The company says that while thermal chemistry free plate technologies are already available from major suppliers, they are not as popular as violet for the newspaper industry.
Approximately two thirds of newspaper CTP installations have been with violet platesetters, which combine the violet benefits – unbeatable speed, unbeatable laser reliability low cost of ownership, excellent image quality and so on and will continue to be used for this reason, Tony King, of Agfa says.
"The reliability (life time) of the violet diode is significantly higher than the reliability of thermal diodes – which is why some suppliers are offering violet laser warranty over the lifetime of the platesetter.
"For newspapers, the reliability requirements are paramount, with everything dependent on the need to produce the plates quickly in the short time available before the press starts.
"Although thermal CTP has its benefits, these are of less value for newspapers. It is a simple fact that three of the key benefits of violet are that Violet diodes are inherently more reliable than thermal diodes; Violet plates are naturally more sensitive than thermal plates, and violet platesetters remain the best choice for high speed platemaking and Violet technology intrinsically carries a lower cost of operation for the total system; daily production, maintenance, and reliability included."
He says chemistry-free plates have already been widely accepted as one of the most important recent innovations to simplify platemaking in commercial printers because elimination of the developer means that one of the main variables affecting image consistency disappears.
Cleaning out the processor and disposing of exhausted developer is no longer required and the expensive plate processor itself is no longer needed.

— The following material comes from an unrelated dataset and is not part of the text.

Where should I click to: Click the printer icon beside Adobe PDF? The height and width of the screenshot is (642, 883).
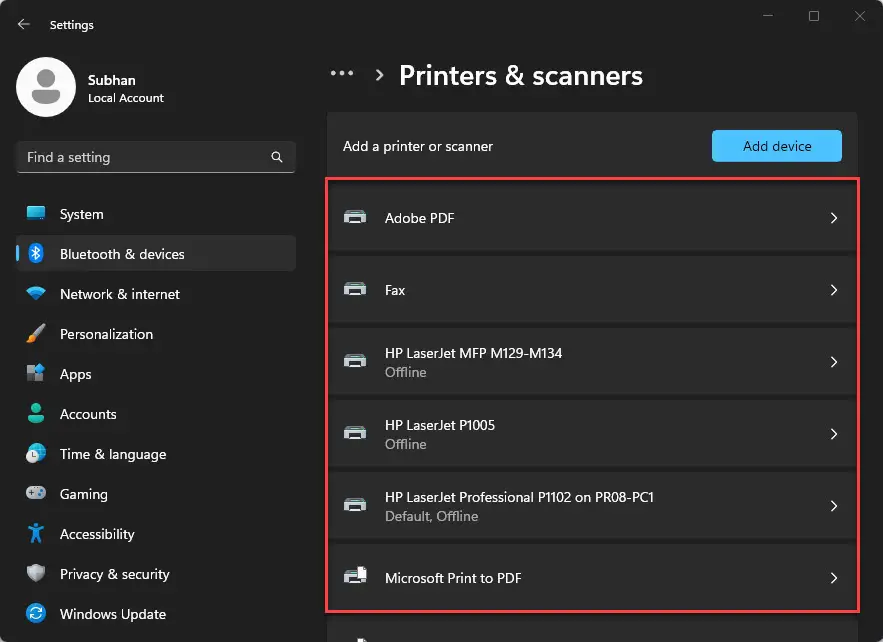355,217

"All these benefits are important to the newspaper printers who are looking to streamline, simplify and reduce costs. At the same time chemistry-free increases the green credentials of any newspaper keen to minimise their environmental impact."
He says smaller newspapers with shorter run lengths and less demanding plate productivity requirements will initially be the most likely to become early adopters of the new technology but time will tell if the first violet chemistry-free plates have run length restrictions that may limit the initial applications, for example.
"Image quality, however, will be just as good as existing newspaper CTP plates. Assuming that run length, productivity and other performance requirements are met then there should be no restrictions to the use of violet chemistry free plates."
Violet chemistry-free plates work by being coated on high quality grained and anodised aluminium. The coating is sensitised to Violet (405nm) light.
During exposure, the violet diode hardens the image area. The non image area remains un-exposed.
The exposed plate is gummed with industry standard plate gum. During this process the soft, unexposed non-image area is easily and cleanly removed by the gum.
The finished plate looks, feels and prints like a normal plate. The plate isn’t sensitive to light, and can be stored prior to press if needed. Kings adds that chemistry-free plate technology is likely to have the same significant impact in newspaper CTP as it did in commercial CTP.
"We believe that 2007 and 2008 will be important years in the roll-out of violet chemistry-free newspaper plate technology. Chemistry-free may not be for all newspapers, but it will make a significant breakthrough for many and will be almost as important as the original introduction of newspaper CTP technology back in the 1990s."